[Provided entries — start]

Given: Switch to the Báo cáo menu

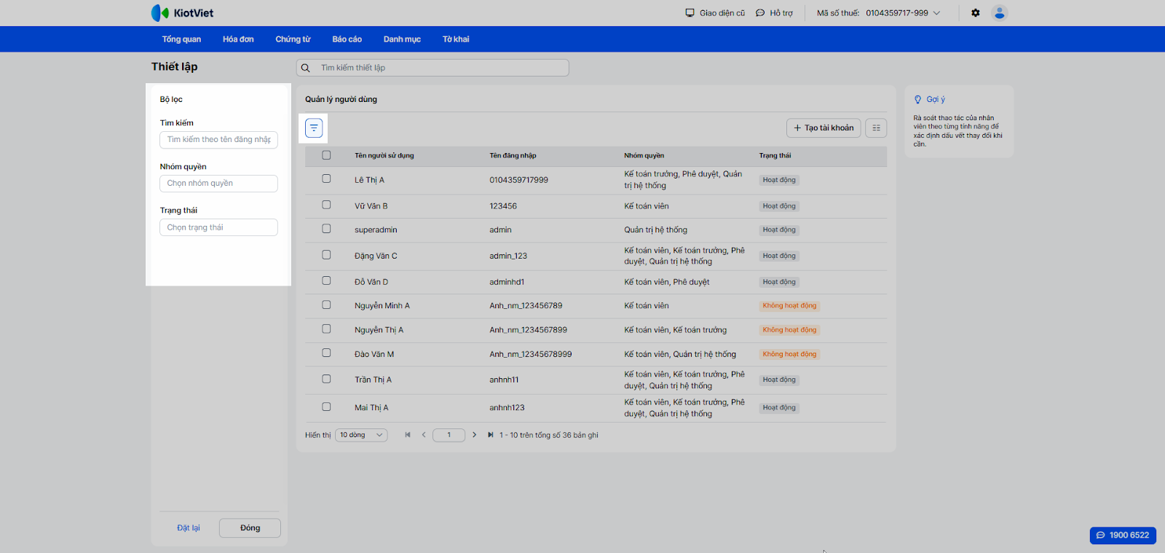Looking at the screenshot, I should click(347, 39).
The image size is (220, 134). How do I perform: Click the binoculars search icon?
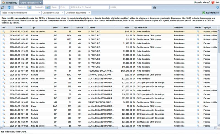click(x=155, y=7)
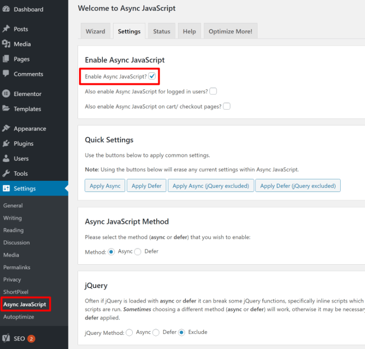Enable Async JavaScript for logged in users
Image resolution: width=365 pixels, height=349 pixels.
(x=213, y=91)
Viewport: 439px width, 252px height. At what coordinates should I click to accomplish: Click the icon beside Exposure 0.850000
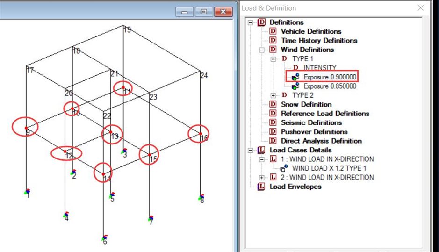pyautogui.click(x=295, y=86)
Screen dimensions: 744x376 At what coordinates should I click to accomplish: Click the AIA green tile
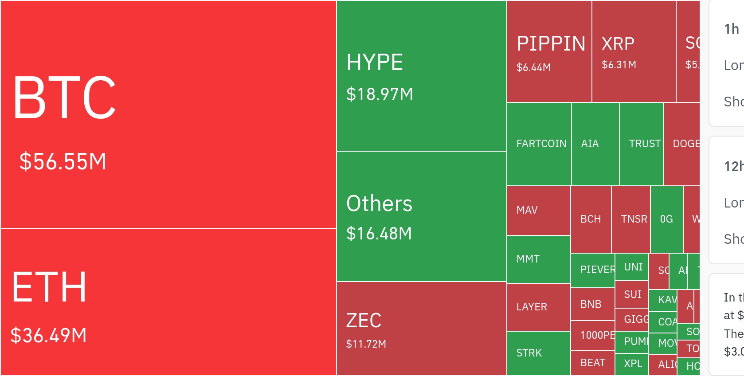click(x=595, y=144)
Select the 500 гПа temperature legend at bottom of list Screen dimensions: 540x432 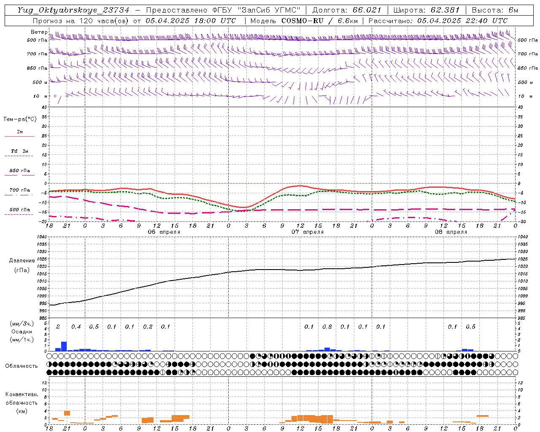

[Provided entries — finish]

• What the task asks
The entries above should be written out in full, and any picture in them left out.

• Problem solution
Given: Switch to the Báo cáo menu

Looking at the screenshot, I should click(347, 39).
The image size is (220, 134). How do I perform: Click the binoculars search icon?
click(x=155, y=7)
Enable Async JavaScript for logged in users
Image resolution: width=365 pixels, height=349 pixels.
(x=213, y=91)
Viewport: 439px width, 252px height. At what coordinates should I click to accomplish: Click the icon beside Exposure 0.850000
pyautogui.click(x=295, y=86)
Screen dimensions: 744x376 At what coordinates should I click to accomplish: Click the AIA green tile
click(x=595, y=144)
Select the 500 гПа temperature legend at bottom of list Screen dimensions: 540x432 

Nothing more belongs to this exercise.